I have a clearing in the middle of 600 acres of pines. It is approx. 20 yards wide and 200 yards long. I want to plant a food plot in this clearing. I plowed it 3 years ago. I have not planted since. I do not want to haul the tractor all the way back down there.

I am wanting to take a rear tine tiller and till up a spot about 20 yards wide and 30 yards long. The only thing growing in there are weeds and briars. Do you think a decent rear tine tiller will till this or will the roots of the weeds and briars bind up the tines?

Darin


----------



## ironman172 (Nov 2, 2013)

the weeds need to be killed first ...if not they will come back 10 fold....something about weeds and tilling, they multiple....a tiller will work if you are willing but the ground almost needs stripped of weeds first....atv and harrow....I use a cultivator and disc behind mine in the woods....gotten on craigs list


----------



## Finger_Mullet (Aug 19, 2005)

ironman172 said:


> the weeds need to be killed first ...if not they will come back 10 fold....something about weeds and tilling, they multiple....a tiller will work if you are willing but the ground almost needs stripped of weeds first....atv and harrow....I use a cultivator and disc behind mine in the woods....gotten on craigs list


I actually sprayed the land several times last season. There is basically nothing growing in part of the lane. On the sides of the lane is dead weeds. I am thinking that I will take the tractor and cultivator and plow it again in the Spring before the weeds fire up again. I can then keep it tilled with the tiller. I plan on planting soy beans in the Spring and Winter Peas August.

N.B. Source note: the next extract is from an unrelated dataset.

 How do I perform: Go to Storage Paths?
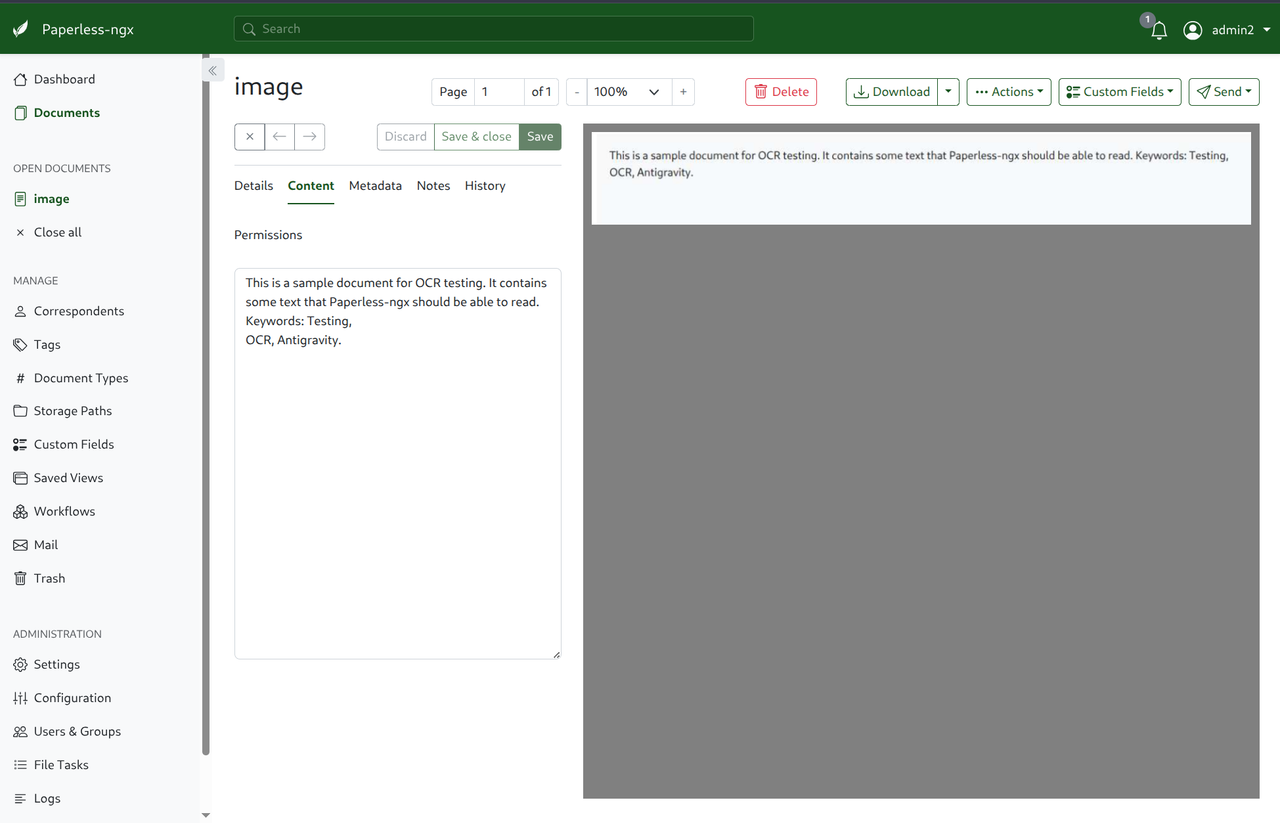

I have been looking for a disc to pull with the atv but have not had any luck.

Darin


----------



## chriscustom (Jun 17, 2006)

make sure you cut any growth such as grass with a mower that will cut down on many problems you'd have with the tiller


----------



## Finger_Mullet (Aug 19, 2005)

I picked up a Cub Cadet rear tine tiller. Bought it from a guy just outside of Raleigh. It is basically brand new. A guy bought it with big plans on planting a garden. The deer appreciated it. His wife got pregnant and his gardening career was over. The paint is still on the tines. It has a Honda Motor. It was missing a nut on the guard and a screw on the belt cover. I quickly replaced them today.

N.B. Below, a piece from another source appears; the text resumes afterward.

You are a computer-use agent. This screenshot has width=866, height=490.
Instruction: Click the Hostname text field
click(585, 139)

When it dries up some I will test it out.

Darin


----------



## Farflung (Feb 3, 2004)

Finger Mullet- If it is legal in your area, a light burn before the area "greens up" in the spring will both make tilling much easier and kill some of the weed seeds. Run the tiller around the perimeter of what you wish to till up. Make sure you have enough guys to keep the fire from jumping the perimeter. Sometimes better to break up into small sections to be more controllable. Will also give you a quick blast of nitrogen if the fire is quick and cool. I have also done it by using round up first and then burning. You can do this after green-up and reduce the chance of the fire spreading. The vegetation won't "ball up" as bad around the tines. Test the soil chemistry before seeding. good luck.


----------



## Finger_Mullet (Aug 19, 2005)

It is a 600 acre tree farm. They would **** if I lit a section on fire. I know what you are saying because I burn my garden every year. I just can't burn this section. I run it all over with my 4 wheeler and then till the rest. I plowed it with a tractor a few years ago. The ground is not packed back down. It should till good.

Thanks!

Darin


----------